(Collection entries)
------------------------

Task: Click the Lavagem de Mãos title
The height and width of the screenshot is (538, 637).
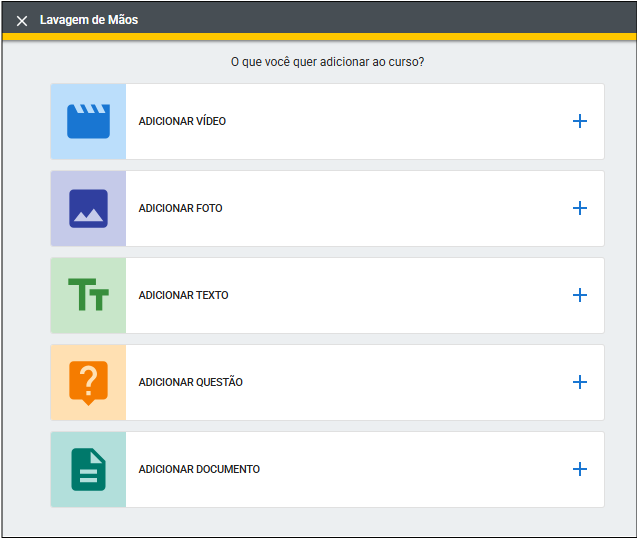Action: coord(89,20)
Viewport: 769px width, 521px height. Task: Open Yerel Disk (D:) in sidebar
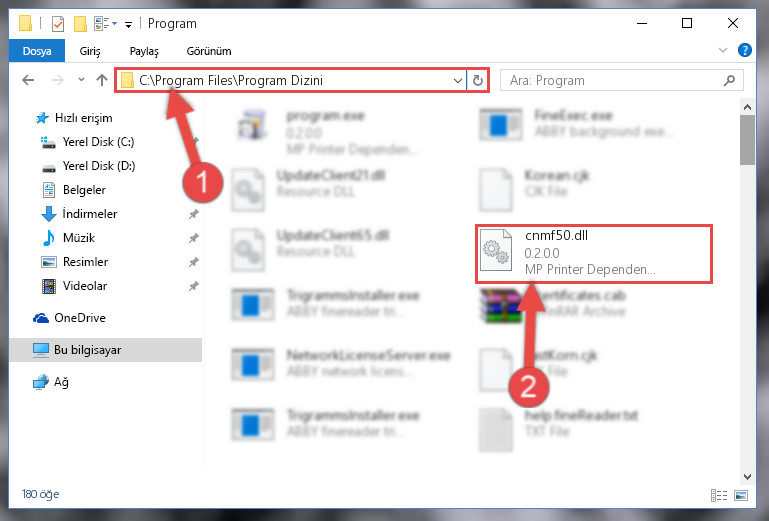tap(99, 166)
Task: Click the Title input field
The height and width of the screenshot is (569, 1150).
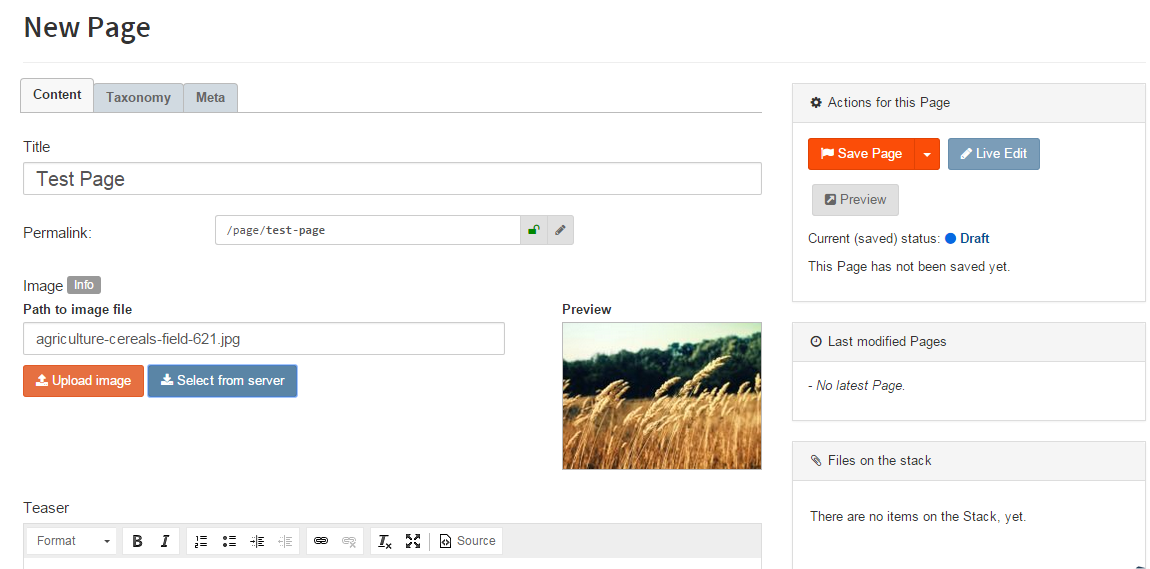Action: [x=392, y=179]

------------------------

* [PROMPT] A word-for-word copy is needed of the lines from the line holding "The height and width of the screenshot is (569, 1150)." through the end of the records, both included, excluding every picture.

* [SOLUTION BELOW]
The height and width of the screenshot is (569, 1150).
Action: [x=392, y=179]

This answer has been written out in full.